In [None]:
import requests
from bs4 import BeautifulSoup
import pandas as pd
import string
import lxml
import time
import os
import lxml.html as lhtml
from datetime import datetime
import pandas as pd
import re
from utils import save_df_as_pretty_html
from plotly import express as px
# Base URL pattern for dream moods dictionary


# List to store dream symbols and meanings
dreams = []
meanings = []

## Data Scraping from dreammoods.com

The website structure is fairly simple. Dream symbols are grouped into pages of their first letter:  
http://www.dreammoods.com/dreamdictionary/c_all.htm

In [None]:

def download_page(url, filename ):
    if os.path.exists(filename):
        print (f"File {filename} already exists, skipping download.")
        return 'skip'
    
    response = requests.get(url)

    if response.status_code == 200:  # Check if the page was successfully fetched
        with open(filename, "w") as f:
            f.write(response.text)
        print(f"Downloaded {url} to {filename}")
        return 'ok'
    
    else:        
        newurl = url.replace("_all","")
        if newurl != url:
            print(f"Failed to retrieve {url}, trying alternative")
            download_page(newurl, filename)
        else:
            print(f"Failed to retrieve {url} and no alternative available.")
            return 'fail'
        



In [None]:

base_url = "http://www.dreammoods.com/dreamdictionary/"
suffix = "{}_all.htm"

for letter in string.ascii_lowercase:

    file = f"html/{letter}_all.html"

    url = base_url + suffix.format(letter)

    download_page(url, file)
    time.sleep(.5)  # Sleep for 1 second to avoid overwhelming the server


### Custom scraper
Their HTML structure, however, is anything but simple. So we had to build a highly customized scraper.

In [None]:
# use this string to debug code near specific text in html
breakpointstring = "your anchor text"

def brpt_anchor(val):
    #if re.search(breakpointstring, tc): 
    if breakpointstring.lower() in str(val).lower():
        print("found anchor text: ", breakpointstring, ", value: ", val)

In [None]:

def break_attr(dic):
    drop = ['style','align','face']
    for dr in drop:
        if dr in dic:
            dic.pop(dr)
    return str(dic)

def classify(t):
    
    brpt_anchor(t.text)
        
    
    if type(t) is lxml.html.HtmlComment:
        return "trsh"

    if t.tag == "b":
        return "mean" #"bold"
    
    trashtags = ["div","script","iframe","img"]

    if t.tag == "strong":
        return "sym" #"bold"    

    elif t.tag == "font":

        if 'size' in t.attrib:
            sz = t.attrib['size']
            if sz == "4" or sz == "+1":
                return "sym" #"size4"
            elif sz == "3":
                return "mean" #"size3"
        else:
            return "mean" # no size defined
            
    elif t.tag == "a":
        if 'href' in t.attrib:
            if t.attrib['href'] == "#Top":
                return "trsh"
            return "link"

RECORDS SUPPLIED =
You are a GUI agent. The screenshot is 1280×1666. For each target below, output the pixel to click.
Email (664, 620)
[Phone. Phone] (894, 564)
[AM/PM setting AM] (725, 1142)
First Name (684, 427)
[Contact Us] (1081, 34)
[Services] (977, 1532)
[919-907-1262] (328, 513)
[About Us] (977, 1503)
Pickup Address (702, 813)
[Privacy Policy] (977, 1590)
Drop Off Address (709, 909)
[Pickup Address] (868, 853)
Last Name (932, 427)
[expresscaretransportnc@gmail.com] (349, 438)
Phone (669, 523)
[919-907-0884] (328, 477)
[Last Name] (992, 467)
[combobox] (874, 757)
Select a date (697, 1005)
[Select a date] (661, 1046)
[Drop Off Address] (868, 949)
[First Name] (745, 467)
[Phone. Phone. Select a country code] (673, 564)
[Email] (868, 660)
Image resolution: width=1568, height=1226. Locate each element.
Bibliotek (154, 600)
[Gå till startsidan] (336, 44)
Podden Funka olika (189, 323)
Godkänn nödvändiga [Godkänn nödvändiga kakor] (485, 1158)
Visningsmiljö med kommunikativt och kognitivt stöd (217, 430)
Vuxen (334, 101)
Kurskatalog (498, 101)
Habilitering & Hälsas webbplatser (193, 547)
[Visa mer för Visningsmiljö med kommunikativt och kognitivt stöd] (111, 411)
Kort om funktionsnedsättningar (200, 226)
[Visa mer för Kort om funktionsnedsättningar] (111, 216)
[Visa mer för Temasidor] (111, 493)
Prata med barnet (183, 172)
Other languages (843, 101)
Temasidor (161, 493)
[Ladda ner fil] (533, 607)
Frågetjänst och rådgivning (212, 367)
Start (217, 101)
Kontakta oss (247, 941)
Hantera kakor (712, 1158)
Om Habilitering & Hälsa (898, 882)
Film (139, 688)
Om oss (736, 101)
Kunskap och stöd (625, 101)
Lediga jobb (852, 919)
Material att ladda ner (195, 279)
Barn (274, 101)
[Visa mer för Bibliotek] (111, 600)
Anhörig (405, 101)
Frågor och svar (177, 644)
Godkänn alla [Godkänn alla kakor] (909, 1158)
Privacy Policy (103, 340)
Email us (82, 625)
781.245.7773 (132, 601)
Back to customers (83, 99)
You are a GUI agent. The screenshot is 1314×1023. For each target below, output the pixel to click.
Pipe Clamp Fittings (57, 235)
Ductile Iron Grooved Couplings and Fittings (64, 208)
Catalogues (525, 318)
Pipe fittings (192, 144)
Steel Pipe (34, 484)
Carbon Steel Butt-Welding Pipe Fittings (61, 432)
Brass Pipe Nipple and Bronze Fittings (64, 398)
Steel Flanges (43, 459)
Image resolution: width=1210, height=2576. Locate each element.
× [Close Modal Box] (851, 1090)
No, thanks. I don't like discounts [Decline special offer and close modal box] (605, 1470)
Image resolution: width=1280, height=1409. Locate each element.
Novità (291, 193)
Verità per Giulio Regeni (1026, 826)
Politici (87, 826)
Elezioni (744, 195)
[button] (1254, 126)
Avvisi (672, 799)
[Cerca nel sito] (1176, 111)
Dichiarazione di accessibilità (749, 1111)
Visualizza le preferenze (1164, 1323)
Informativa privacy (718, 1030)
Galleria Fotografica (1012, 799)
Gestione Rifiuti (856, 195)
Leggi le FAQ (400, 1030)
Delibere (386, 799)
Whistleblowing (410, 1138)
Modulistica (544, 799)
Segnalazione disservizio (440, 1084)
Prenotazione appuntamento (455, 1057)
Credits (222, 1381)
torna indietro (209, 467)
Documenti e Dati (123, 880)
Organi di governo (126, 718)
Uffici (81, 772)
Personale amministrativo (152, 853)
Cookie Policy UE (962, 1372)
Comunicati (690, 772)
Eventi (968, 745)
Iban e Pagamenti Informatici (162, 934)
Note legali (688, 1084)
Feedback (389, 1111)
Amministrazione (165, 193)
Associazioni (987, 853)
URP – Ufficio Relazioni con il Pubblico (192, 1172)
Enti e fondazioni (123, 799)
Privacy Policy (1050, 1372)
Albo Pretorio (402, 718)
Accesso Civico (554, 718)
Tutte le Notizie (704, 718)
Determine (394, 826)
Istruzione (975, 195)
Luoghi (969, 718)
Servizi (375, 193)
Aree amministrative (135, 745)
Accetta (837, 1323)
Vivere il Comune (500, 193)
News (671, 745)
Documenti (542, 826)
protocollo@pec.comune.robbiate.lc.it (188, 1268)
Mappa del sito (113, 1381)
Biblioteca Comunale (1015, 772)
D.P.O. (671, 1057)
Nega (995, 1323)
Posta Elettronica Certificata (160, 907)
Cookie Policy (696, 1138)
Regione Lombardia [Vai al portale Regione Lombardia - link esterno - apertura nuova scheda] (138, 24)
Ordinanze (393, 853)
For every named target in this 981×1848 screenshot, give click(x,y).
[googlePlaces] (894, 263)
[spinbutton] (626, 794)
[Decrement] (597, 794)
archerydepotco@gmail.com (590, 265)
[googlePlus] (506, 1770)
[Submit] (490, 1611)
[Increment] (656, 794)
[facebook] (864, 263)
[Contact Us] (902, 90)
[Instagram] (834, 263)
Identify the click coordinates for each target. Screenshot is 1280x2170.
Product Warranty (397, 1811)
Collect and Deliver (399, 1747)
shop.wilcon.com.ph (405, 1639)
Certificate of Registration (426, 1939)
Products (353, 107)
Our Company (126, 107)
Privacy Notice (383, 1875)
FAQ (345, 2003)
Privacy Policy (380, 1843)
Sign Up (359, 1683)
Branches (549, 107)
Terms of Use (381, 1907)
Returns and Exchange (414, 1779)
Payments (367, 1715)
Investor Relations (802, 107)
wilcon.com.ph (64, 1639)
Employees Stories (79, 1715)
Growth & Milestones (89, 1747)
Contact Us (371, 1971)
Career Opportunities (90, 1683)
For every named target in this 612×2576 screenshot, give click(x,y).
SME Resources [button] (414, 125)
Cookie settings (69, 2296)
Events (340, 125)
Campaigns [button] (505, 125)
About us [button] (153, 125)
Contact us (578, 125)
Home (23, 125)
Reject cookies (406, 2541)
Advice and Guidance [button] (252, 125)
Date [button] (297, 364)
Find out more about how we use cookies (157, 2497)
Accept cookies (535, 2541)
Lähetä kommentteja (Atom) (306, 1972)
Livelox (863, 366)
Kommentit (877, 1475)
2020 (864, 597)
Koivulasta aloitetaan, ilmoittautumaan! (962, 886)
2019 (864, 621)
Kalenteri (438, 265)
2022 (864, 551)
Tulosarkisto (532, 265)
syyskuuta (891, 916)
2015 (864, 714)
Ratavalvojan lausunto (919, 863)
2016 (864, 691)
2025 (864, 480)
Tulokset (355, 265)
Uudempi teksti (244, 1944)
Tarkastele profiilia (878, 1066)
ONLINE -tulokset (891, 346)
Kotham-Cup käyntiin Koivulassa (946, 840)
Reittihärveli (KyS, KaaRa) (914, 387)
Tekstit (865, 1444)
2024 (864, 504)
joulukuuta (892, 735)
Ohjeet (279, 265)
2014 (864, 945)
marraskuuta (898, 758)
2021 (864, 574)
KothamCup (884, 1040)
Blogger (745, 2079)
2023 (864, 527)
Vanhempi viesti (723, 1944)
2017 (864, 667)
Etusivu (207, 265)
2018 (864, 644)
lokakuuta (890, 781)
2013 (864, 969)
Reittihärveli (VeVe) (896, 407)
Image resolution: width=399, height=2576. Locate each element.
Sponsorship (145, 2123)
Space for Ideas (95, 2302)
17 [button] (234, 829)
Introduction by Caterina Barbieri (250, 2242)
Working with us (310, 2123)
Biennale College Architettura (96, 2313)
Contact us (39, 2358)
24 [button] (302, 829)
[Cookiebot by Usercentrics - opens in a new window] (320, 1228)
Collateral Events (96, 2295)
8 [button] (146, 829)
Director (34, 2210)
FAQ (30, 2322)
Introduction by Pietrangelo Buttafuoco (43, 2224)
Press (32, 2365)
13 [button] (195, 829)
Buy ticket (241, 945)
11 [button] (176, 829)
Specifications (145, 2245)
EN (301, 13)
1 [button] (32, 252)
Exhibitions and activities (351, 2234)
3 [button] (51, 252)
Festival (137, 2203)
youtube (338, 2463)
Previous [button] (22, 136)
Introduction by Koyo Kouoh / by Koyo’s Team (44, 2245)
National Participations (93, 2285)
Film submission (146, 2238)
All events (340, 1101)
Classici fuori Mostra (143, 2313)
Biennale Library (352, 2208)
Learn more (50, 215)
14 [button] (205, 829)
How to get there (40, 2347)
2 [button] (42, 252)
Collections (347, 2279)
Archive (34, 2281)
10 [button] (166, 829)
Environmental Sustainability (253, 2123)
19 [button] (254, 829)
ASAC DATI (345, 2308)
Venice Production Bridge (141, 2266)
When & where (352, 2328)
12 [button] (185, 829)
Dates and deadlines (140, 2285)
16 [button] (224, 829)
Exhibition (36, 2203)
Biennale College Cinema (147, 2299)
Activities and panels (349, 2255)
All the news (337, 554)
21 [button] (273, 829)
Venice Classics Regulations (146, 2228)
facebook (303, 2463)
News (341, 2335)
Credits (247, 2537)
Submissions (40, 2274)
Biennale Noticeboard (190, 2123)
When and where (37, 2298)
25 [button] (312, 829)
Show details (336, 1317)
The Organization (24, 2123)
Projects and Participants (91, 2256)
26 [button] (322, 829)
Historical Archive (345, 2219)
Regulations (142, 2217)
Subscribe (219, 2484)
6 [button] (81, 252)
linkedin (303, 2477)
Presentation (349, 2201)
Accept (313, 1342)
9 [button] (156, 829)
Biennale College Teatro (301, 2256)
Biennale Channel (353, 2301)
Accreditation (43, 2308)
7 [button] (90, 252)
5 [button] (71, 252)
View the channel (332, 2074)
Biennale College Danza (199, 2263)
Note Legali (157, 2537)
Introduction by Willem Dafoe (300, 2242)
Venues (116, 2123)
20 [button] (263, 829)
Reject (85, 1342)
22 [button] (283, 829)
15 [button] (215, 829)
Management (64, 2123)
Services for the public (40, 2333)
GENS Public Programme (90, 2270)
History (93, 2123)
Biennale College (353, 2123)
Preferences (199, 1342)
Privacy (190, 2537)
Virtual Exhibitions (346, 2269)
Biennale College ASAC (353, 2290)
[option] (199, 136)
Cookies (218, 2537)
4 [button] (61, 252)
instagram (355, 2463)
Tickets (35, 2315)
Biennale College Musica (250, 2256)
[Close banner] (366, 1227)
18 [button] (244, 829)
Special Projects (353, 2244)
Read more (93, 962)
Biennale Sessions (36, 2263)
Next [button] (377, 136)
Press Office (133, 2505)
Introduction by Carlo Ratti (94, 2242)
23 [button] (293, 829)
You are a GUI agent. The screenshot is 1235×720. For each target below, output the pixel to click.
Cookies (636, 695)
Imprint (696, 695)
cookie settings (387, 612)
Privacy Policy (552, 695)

GOALS =
(1) Answer these questions about the scraping notebook:
(a) What does download_page return when the file already exists?
(b) Which tags are listed in trashtags?
(c) What does classify return for a font tag whose size is "3"?
(2) Transcribe the part of the scraping notebook starting with "def download_page(url, filename" and going on through "f.write(response.text)".
(3) Write the next part of the scraping notebook, picking up from its final line.
The data has nothing to do with the scraping notebook.

ANSWERS FOR THE TASKS =
(1)
(a) 'skip'
(b) "div", "script", "iframe" and "img"
(c) "mean"

(2)
def download_page(url, filename ):
    if os.path.exists(filename):
        print (f"File {filename} already exists, skipping download.")
        return 'skip'
    
    response = requests.get(url)

    if response.status_code == 200:  # Check if the page was successfully fetched
        with open(filename, "w") as f:
            f.write(response.text)

(3)
        elif 'name' in t.attrib:
            return "sym" #"header"
    
    elif t.tag in trashtags:
        return "trsh"
    
    return "mean" # "desc"

def fetch_link(chld):

    if chld.tag == "a":
        if 'href' in chld.attrib:
            return ',' + chld.attrib['href'] + ','
            
    else:
        for c in chld.getchildren():
            href = fetch_link(c)
            if href != "":
                return href
        return ""


def collect(node, cl):

    brpt_anchor(node.text)

    if "trsh" in cl:
        return ""    
    
    if "link" in cl:
        res = fetch_link(node)
        return res
    
    if node.text == None:
        return ""

    else:
        #res = node.text_content()
        res = str(node.text  or '')+  str(node.tail or'')
        res = res.replace("\xa0"," ")
        res = re.sub(r"\n+","\n",res)
        res = re.sub(r'\s+', ' ', res)
        if cl == "mean":
            res = res + " "
        return res


def breakdown(node):
    
    brpt_anchor(node.text_content())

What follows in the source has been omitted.